As this begins and ends at a cathedral cafe, The Hours Cafe & Bookshop, you’d be forgiven for thinking this is a walk only for people of faith. Yet the two routes created in the last year as part of the Visit Wales Year of Trails take in much more than religious hotspots. The lower-level Llanddew loop mainly follows water from an ancient well and along the River Honddu to a market town.
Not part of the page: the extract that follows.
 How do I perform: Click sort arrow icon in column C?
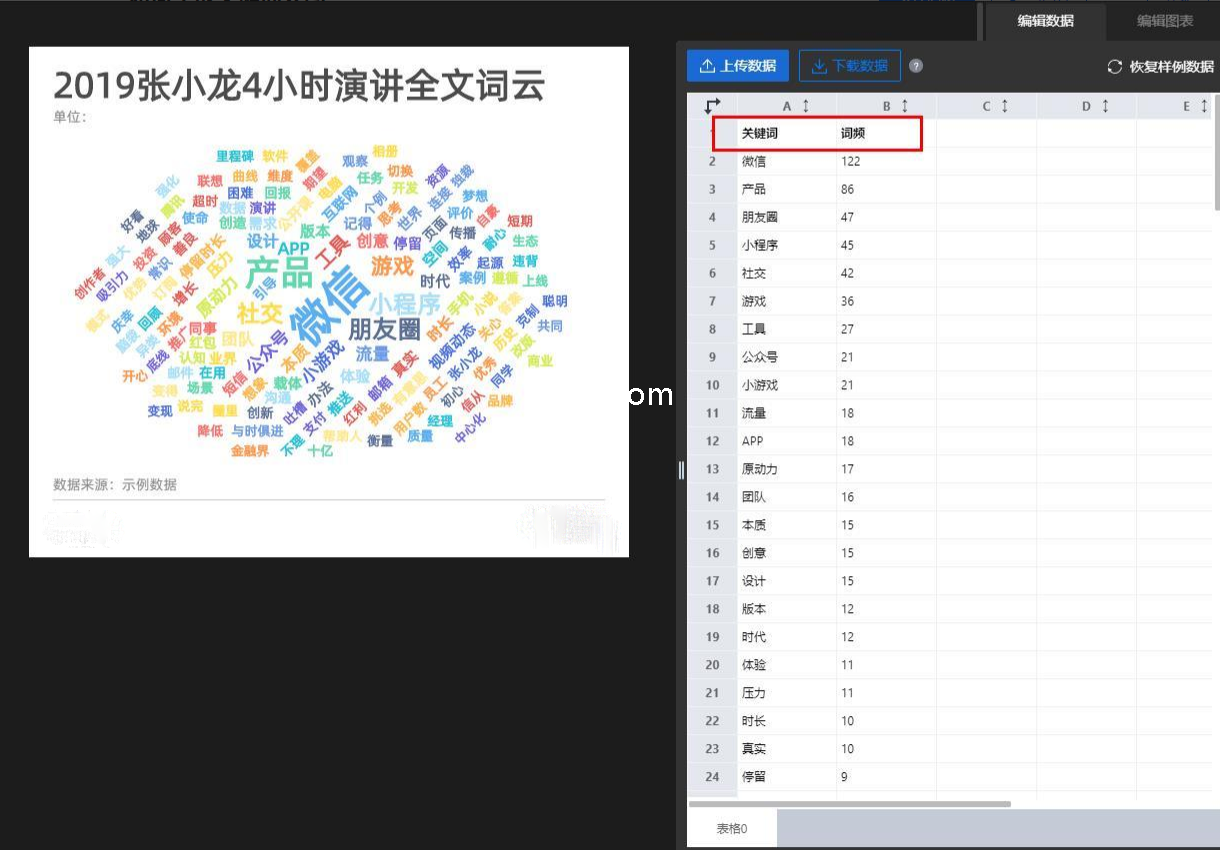click(x=1005, y=106)
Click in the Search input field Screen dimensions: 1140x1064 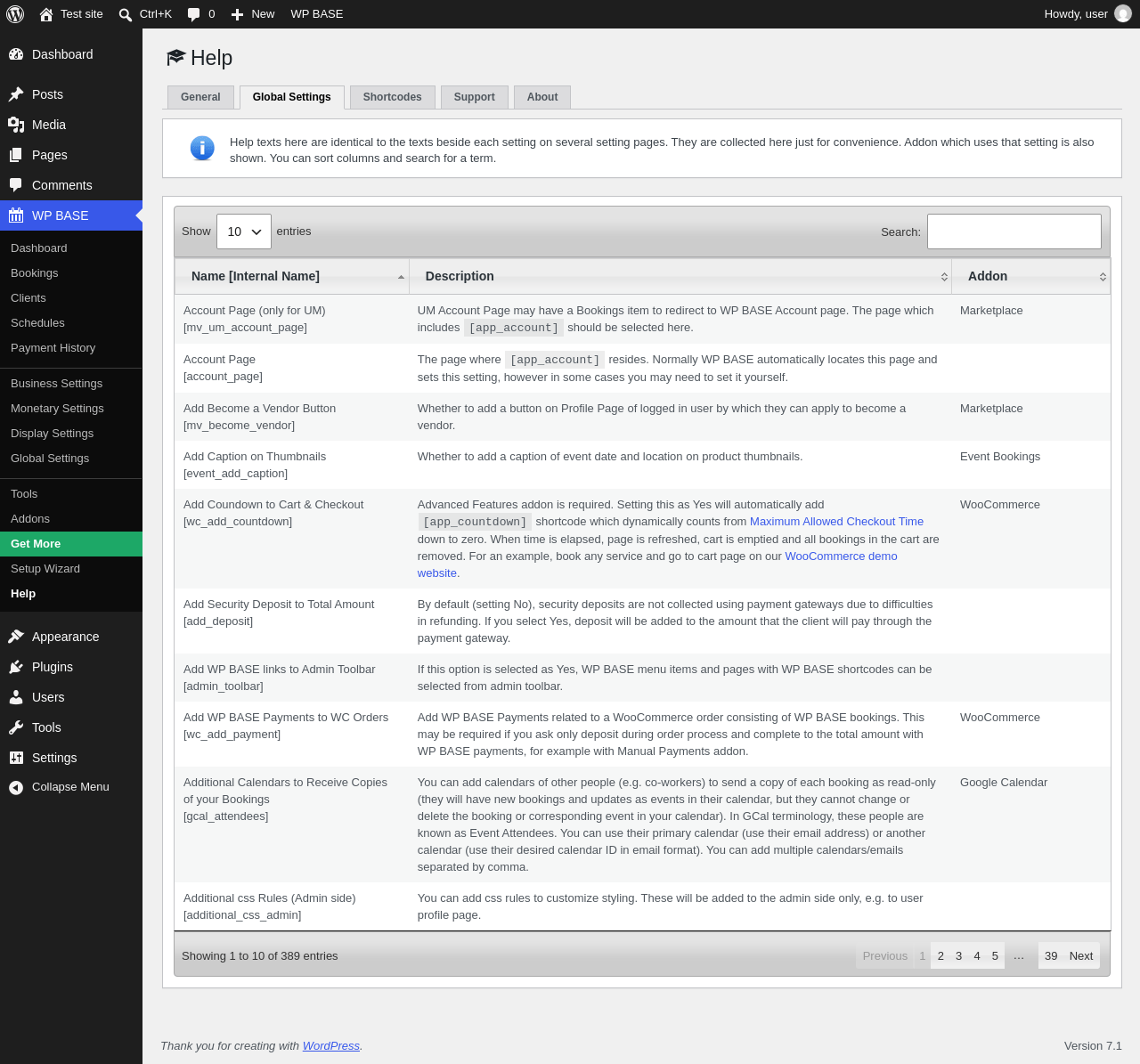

The higher-level Pen y Crug takes in the River Usk and the iron age hillfort at the top of the hill from which it gets its name – from there, spirit-soaring views of the Bannau Brycheiniog (formerly known as the Brecon Beacons) and the Black Mountains reward a pilgrim’s efforts.

St Ninian’s Cave Pilgrimage, Dumfries and Galloway

Start St Ninian’s Chapel, Isle of Whithorn
Finish St Ninian’s Cave
Distance 5½ miles (one way); cave only from Kisdale, 2 miles

Isle of Whithorn village is home to the ruins of the chapel of the fourth-century Saint Ninian, said to have converted many Celts and southern Picts to Christianity. In the 12th century, pilgrims would arrive by water and rest, before continuing on to Whithorn and its priory, in honour of the eponymous saint. Green signs marked “Core path 356” (a coastal network set up by the local council) lead you along sea cliffs to the cave where the saint would seek solitude. Names on the map are foreboding – Rock of Providence, Devil’s Footsteps – and this coastline is also where the infamous final burning-effigy scene of the 1973 classic The Wicker Man was shot. Look out for birds, especially cormorants, perched above the turquoise water and spy multiple caves once used by smugglers until you reach Port Castle Bay and St Ninian’s Cave, where 18 medieval stone crosses were discovered.

Iona of the East, Fife

Start North Queensferry station
Finish Aberdour station
Distance 8 miles (2½ miles if using train at Inverkeithing)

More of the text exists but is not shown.